#### [YOUR OBJECTIVE]
In the article about Hayleigh Craft, how old was she when surgery at Batson Children's Hospital mended her heart?

BEGIN SOURCE EXTRACT

Published on Thursday, October 5, 2017
Media Contact: Annie Oeth
NOTE: A version of this article originally appeared in the Fall 2017 issue of Under the Rainbow, the semi-annual magazine for Children's of Mississippi.
Hayleigh Craft felt faint.
The 19-year-old Pearl River Community College student’s spell had her mother bringing her to the University of Mississippi Medical Center’s Emergency Department, given Hayleigh’s history. One out of 100 children are born with congenital heart disease, and Hayleigh was that one.
When Hayleigh was 5 days old, surgery at Batson Children’s Hospital mended her heart, and she had been seeing pediatric cardiologist Dr. Makram Ebeid there from the time she was born until her mid-teens. Now, as a nursing major with her sights set on attending the University of Mississippi School of Nursing next year, it was time to make the transition to seeing Dr. Will Campbell, one of the cardiologists in the Adult Congenital Heart Program.
Hayleigh is among patients who grew up with Children’s of Mississippi specialty care and have transitioned to care from UMMC physicians.

END SOURCE EXTRACT
BEGIN SUPPLIED MATERIAL

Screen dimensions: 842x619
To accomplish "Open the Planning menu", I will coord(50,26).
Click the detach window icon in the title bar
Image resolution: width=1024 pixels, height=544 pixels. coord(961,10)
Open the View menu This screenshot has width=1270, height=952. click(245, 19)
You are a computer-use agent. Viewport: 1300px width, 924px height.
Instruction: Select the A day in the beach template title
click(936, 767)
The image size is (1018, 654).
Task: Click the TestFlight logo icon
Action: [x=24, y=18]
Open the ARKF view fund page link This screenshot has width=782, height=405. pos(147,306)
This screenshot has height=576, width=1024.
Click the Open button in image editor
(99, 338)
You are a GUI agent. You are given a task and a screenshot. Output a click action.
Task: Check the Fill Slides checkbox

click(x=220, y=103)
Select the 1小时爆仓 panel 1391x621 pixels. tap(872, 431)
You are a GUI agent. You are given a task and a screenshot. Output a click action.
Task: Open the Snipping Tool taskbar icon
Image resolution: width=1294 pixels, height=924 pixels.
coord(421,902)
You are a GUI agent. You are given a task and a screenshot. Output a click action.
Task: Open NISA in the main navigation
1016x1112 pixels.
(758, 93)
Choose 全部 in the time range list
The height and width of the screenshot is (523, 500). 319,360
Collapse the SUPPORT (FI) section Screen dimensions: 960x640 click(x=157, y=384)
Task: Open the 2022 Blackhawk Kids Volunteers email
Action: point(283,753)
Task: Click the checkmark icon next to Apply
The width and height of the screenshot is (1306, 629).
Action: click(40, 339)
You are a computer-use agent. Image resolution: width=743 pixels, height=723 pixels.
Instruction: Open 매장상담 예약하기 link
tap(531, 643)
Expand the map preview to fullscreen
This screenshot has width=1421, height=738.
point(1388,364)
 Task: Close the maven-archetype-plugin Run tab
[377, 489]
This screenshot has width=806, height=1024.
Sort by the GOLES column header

END SUPPLIED MATERIAL

#### [TASK ANSWER]
5 days old